In an interview with StateImpact Texas, Dr. Cliff Frolich, the Associate Director of UT’s institute for Geophysics and an expert on man-made earthquakes, had one last suggestion how to mitigate unwanted quakes: find new ways of disposing drilling related wastewater.

“If disposal is causing earthquakes you can find a different way of dispose of it. You can dispose of the stuff in a different well, or you can even take it to a fluid treatment plant,” Frolich said.

Of course, companies’ willingness to do that will depend largely on cost and state regulation.

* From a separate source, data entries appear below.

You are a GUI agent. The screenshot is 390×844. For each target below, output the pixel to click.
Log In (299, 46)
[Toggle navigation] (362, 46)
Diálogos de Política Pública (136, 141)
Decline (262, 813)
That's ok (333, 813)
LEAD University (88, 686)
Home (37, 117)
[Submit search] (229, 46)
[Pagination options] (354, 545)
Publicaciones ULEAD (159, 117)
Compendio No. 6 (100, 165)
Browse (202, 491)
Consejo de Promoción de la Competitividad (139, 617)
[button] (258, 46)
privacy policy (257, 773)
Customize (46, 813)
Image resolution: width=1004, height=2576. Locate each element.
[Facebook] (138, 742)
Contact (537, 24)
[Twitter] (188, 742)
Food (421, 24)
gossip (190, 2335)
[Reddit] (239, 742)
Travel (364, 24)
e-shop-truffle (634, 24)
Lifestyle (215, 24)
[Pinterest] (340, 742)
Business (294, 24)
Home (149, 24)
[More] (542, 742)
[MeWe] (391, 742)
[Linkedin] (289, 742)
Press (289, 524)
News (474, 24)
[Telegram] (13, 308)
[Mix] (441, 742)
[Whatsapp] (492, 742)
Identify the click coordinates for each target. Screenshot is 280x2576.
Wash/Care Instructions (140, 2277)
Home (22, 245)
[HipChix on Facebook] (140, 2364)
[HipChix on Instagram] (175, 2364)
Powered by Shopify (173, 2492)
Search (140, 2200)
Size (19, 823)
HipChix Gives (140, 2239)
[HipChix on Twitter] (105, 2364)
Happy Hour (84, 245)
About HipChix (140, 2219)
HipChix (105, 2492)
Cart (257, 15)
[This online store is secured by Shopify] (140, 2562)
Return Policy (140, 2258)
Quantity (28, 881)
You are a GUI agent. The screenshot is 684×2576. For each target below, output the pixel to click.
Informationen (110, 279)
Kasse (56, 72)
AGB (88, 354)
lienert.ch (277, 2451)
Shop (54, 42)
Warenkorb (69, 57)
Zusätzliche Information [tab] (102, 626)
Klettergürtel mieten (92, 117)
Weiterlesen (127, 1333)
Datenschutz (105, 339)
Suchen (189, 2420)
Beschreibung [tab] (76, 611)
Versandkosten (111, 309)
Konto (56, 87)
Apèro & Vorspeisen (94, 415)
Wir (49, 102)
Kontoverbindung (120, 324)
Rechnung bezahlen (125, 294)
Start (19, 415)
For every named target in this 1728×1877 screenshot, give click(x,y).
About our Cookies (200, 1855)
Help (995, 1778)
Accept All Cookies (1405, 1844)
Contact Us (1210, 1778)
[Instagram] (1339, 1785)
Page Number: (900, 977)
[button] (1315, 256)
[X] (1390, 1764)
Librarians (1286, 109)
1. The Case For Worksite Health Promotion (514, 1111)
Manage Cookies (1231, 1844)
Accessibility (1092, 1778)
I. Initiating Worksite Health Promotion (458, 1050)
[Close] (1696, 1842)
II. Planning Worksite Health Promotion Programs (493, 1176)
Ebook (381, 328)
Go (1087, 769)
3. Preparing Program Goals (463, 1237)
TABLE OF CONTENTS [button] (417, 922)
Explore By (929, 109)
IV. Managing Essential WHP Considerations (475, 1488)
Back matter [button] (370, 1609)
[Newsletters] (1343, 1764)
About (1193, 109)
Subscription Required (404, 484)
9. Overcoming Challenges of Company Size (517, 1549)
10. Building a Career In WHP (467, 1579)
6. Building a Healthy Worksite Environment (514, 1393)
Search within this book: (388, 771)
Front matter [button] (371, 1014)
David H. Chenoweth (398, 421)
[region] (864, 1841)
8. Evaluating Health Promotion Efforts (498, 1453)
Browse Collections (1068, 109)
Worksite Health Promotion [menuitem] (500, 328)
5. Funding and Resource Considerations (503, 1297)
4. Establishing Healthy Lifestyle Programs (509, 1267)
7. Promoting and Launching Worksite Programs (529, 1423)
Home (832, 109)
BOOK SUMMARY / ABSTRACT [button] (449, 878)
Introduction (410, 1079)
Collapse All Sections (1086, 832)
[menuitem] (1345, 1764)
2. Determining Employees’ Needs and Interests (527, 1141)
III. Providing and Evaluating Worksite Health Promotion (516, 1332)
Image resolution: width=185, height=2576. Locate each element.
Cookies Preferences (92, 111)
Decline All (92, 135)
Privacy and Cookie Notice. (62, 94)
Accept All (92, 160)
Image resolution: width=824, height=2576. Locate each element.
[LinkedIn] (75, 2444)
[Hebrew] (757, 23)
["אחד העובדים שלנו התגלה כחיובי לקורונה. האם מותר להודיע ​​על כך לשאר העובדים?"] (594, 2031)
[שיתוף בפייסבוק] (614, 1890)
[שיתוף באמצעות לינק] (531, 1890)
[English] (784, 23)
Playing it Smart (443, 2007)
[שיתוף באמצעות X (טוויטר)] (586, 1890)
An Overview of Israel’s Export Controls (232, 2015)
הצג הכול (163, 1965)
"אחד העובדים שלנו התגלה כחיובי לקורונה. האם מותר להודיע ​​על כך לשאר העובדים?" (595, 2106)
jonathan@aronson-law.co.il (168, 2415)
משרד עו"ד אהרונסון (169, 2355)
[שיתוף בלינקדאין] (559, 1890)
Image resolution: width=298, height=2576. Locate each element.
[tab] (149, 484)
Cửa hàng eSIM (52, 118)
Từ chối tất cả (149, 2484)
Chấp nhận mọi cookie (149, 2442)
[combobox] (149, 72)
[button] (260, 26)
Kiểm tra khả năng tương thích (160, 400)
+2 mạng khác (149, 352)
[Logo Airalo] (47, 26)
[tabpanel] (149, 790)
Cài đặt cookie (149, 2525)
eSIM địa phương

“The people involved in this [disposal well operation] are going to do the cheapest way of doing things that is generally considered safe,” said Frolich.

StateImpact Texas intern Kelly Conelly contributed to reporting for this story.



  • Trenalg

    Unjustly and outrageously, the TX oil/gas industry has been given free reign for so long that it’s considered normal for them to have unmitigated license to do as they please in their industry.  Obviously they don’t hear, don’t want to hear, could care less and will continue to deny, any news or factual information about the consequences of what they’re doing, if it would slow them down the least bit in their ambitions.  Sadly for the rest of us, we will all pay in ways none of us can yet imagine.  They’ve helped themselves greedily in partaking of the “knowledge of good and evil”, and won’t wake up to the truth until the damage is done.   “Ashes, ashes, we all fall down…”

  • Tom from texas

    These small earthquakes are actually doing more good than harm by releasing stresses in the earth’s tectonic system before they can build to a really destructive quake.
    The New Madrid fault has released the worst earthquakes the continent has ever experienced, but it was so long ago, there was no damage.
    That won’t be the case, should the New Madrid decide to move again and it’s long overdue.
    These small quakes released by underground drilling operations are relieving these stresses before they can become destructive.
    I say, Frack it and Crack it!

    • Keesvl

      Eh, I am not so sure of your reasoning, Tom. You seem to imply that stresses are already existing in areas where fracking it about to take place, and so the act of fracking will relieve pressure. What is more likely the case, however, is that the immense pressure that’s used to inject waste water into the earth is the actual culprit that causes these quakes to begin with. That’s not an insignificant difference.

      People and industries that think they can just extract from the earth and inject whatever they want without consequences are in for a rude surprise. As we all know, when it comes to making lots of money, ‘experts’ invent all kinds of theorems to show industry practices are ‘safe.’ Good luck with that.

    • MaryTX

      There aren’t New Madrid-like stresses in Texas.  Even if there had been, the past exploration and production would have released them.

      The excessive down-hole pressure used to fracture the rock CAUSES the stresses and then, finally the structural breakage that results in the quakes.

    • Tom, and you forgot to say that these small quakes makes the casings more stronger…..right?

  • Guest

    So Tom from Texas, which big gas company do you work for?

  • babby660

    Another objection I have to the fracking process is the use of WATER.  Don’t people realize that there is only a finite amount of water on the planet?  What are we to drink when all the available water is contaminated & buried deep underground?  Oh, I guess it won’t matter because the other results of our obsessive need to wring every resource we can from the ground will have wiped us out anyway.

    • Lkregula

       Only a finite amount of water, and relatively limited.  Yes, nearly 80% of the earth’s surface is covered by water, but only 3% of that is usable freshwater.  Add in many companies’ refusal to recycle water, and the massive amount of water that fracking each well requires, and it’s a disaster waiting to happen. 

  • WVChilds

    The “Related Topics” box asks “How do disposal wells work?” 

    Answer: They work just like sweeping the dirt under the carpet.